**EXERCISE BRIEF**
The copy you give must match the records exactly, except that it holds no images.

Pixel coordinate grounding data
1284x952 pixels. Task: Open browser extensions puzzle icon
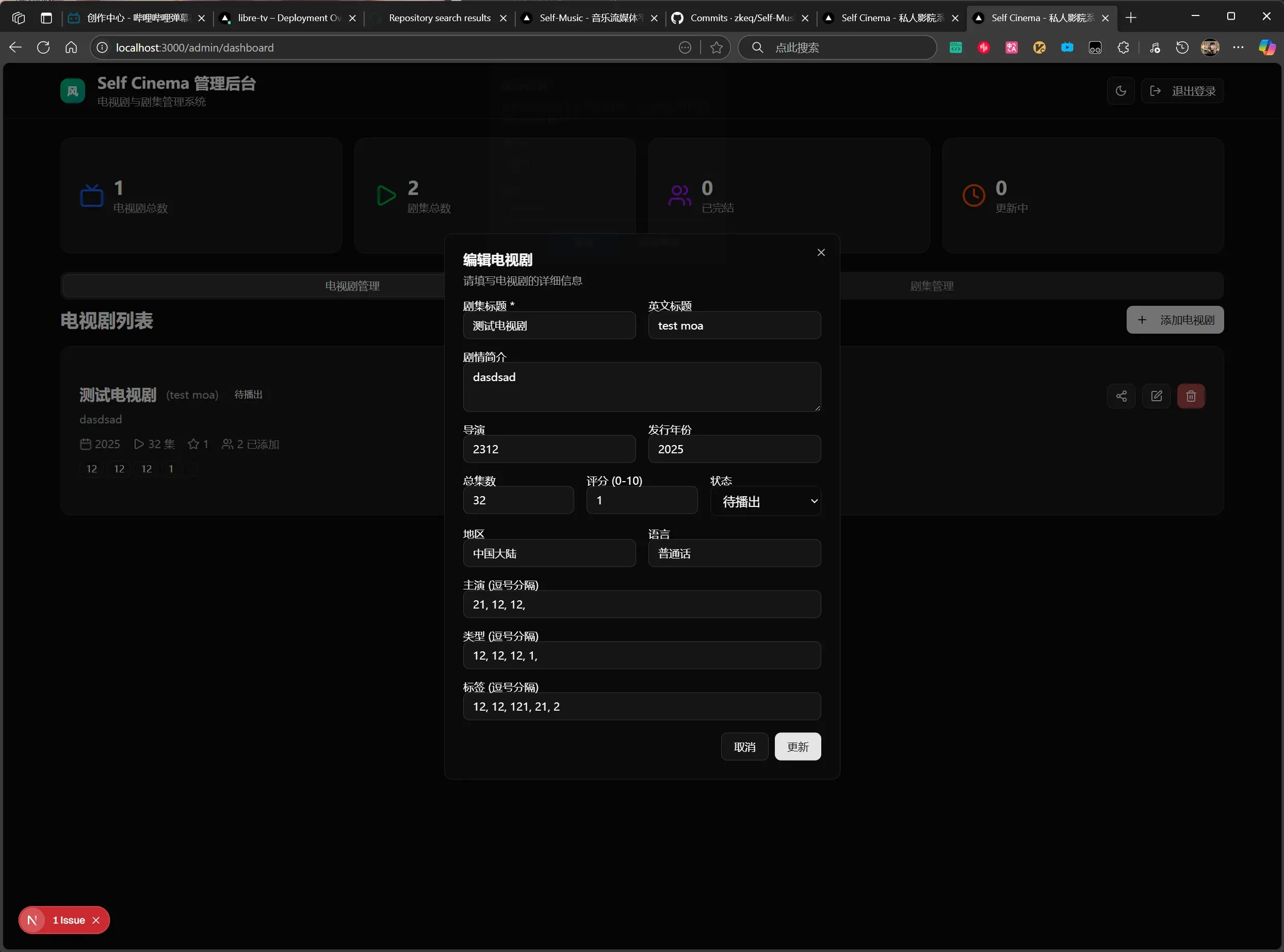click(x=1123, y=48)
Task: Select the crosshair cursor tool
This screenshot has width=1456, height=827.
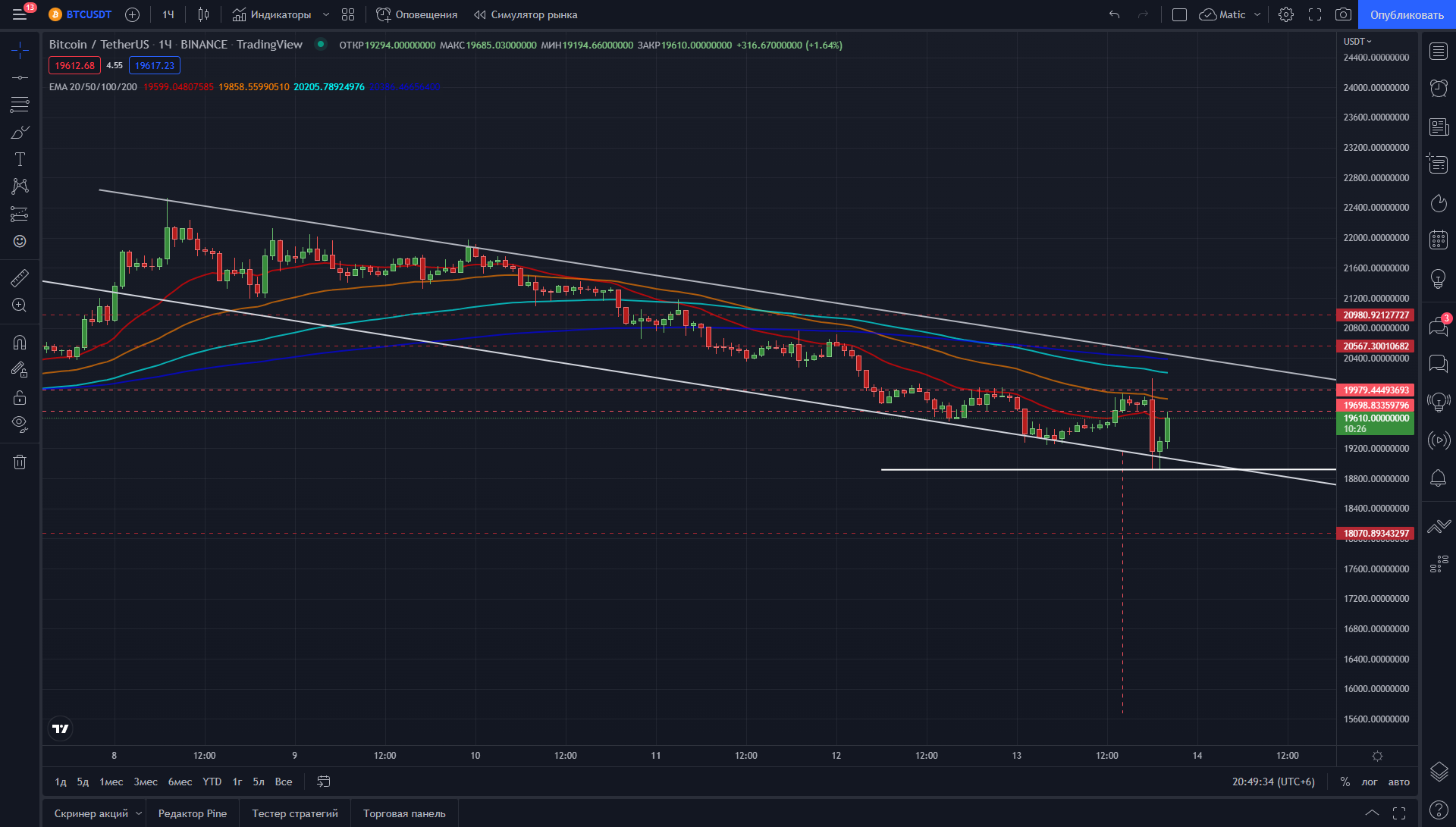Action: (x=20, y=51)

**COMPLETED EXERCISE**
1284x952 pixels. Task: Open browser extensions puzzle icon
click(x=1123, y=48)
Task: Select the crosshair cursor tool
This screenshot has width=1456, height=827.
Action: (x=20, y=51)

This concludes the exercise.